In the pavilion in Venice you can lose yourself in the loving details and fall into one of the velvet armchairs, overwhelmed again and again by the size of the total work of art. Curators Joana Warsza and Wojciech Szymański are proud that Małgorzata Mirga-Tas won the national competition. “We want to break out of the discourse about national pavilions,” says Warsza.
Decades of work by Mirga-Tas and other Roma artists have gone into bringing the stories of the Roma community to the big stages of international art. Mirga-Tas reports at the meeting in Berlin that she was not taken seriously for a long time and was often placed in the “exotic, ethnographic corner”. “It used to be difficult for me to connect with professional galleries,” she says.
On her way to success, friends and employees helped her, she emphasizes that again and again. One of them is the art historian Tímea Junghaus, depicted next to the zodiac sign Libra on the fresco. The founding director of the European Roma Institute for Arts and Culture is a pioneer herself: she was the first Roma in Hungary to obtain a degree in art history. As early as 2007 she curated the first “Roma Pavilion” in Venice – albeit as a side event, because as a people without their own state, the Roma are denied a national pavilion.

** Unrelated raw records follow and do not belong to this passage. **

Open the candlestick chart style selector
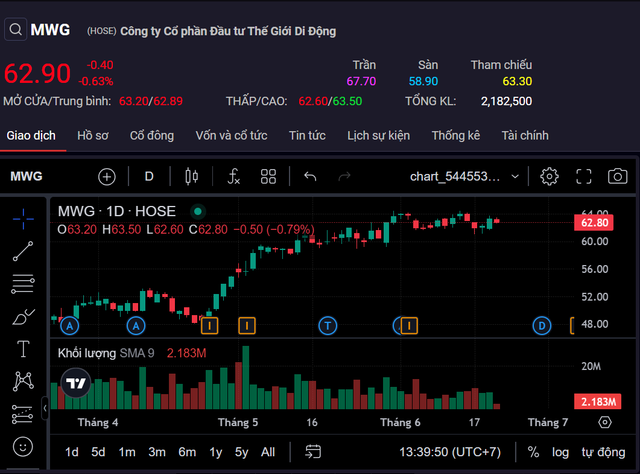The image size is (640, 474). tap(192, 177)
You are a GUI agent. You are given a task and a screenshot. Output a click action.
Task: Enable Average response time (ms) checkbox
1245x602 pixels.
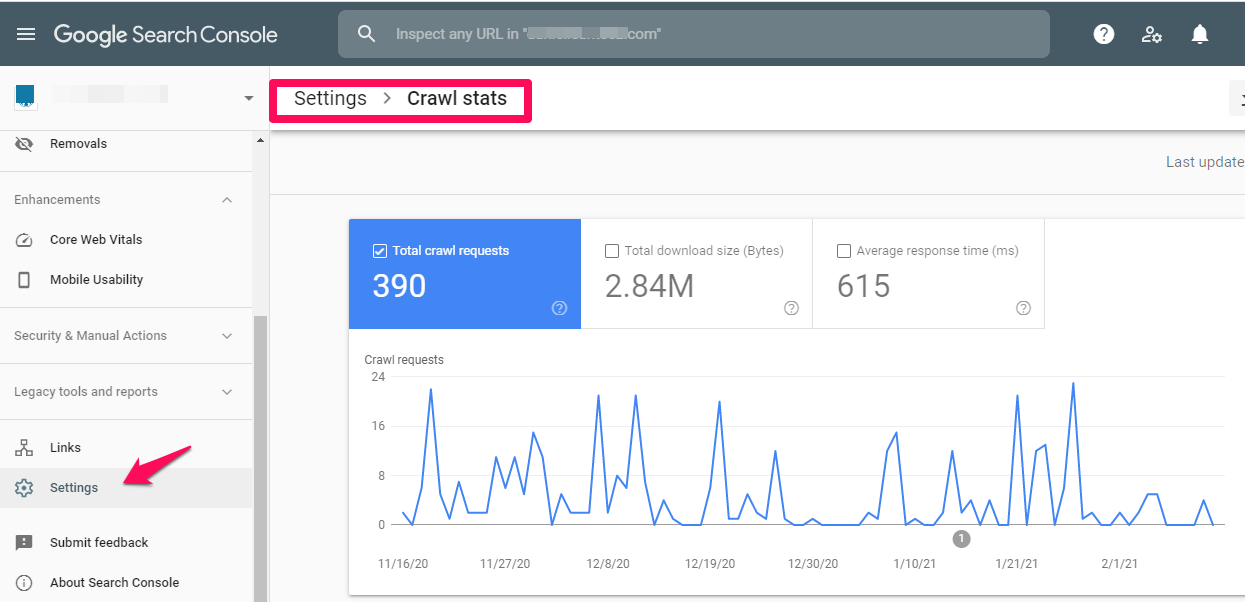click(844, 251)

Junghaus has been challenging this dogma at the Biennale ever since.
The recognition of Mirga-Tas’ work not only sheds light on Roma art. Sewing, too, which in many places is still discredited as female handwork, is upgraded to a high art. Her first large-scale patchwork work was created in 2016, with her colorful textile works she covered the huts of a Roma settlement on the edge of an open-air museum. There too, in the middle of the forest, their own stories and art narratives meet the classic ethnological discourses of the European art elite.

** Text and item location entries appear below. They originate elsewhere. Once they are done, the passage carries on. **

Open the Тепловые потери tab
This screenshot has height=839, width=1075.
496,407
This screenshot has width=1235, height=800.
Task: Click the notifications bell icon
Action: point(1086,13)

But she also uses patchworks in her art workshops with Roma children, which she has been organizing since her student days, to bring them closer to the stories of Holocaust survivors, for example. It is important to her, she says, to show Roma children that education can enable them to do many things and open many doors.
Mamgorzata Mirga-Tas works with donated fabrics and second-hand clothing. The fabrics give the artworks additional meaning, power. In addition to the life and history of the Roma, they also tell the story of the modern textile industry; how clothes are made and transported around the world. Curator Joana Warsza recalls the concept of “afterlife” that the art historian Aby Warburg also identified in the 19th-century Palazzo Schifanoia. There are two kinds of “afterlives” in Mirga-Tas’ work, “on the one hand, symbolically, because it enters the culture of the Roma into the art-historical and contemporary canon. And on the other hand, the fabrics have an ‘afterlife’ as each piece has had a journey, like the Roma themselves.”
As an artist as well as an activist, Mirga-Tas works to ensure that the artistic work of the Roma is recognized. She registers that there are more and more exhibitions with and about Roma, also in Poland. Nevertheless, far too few artists are visible. She hopes it will be easier for the next generation. Also because of herself, as an example and role model for the younger Roma around her.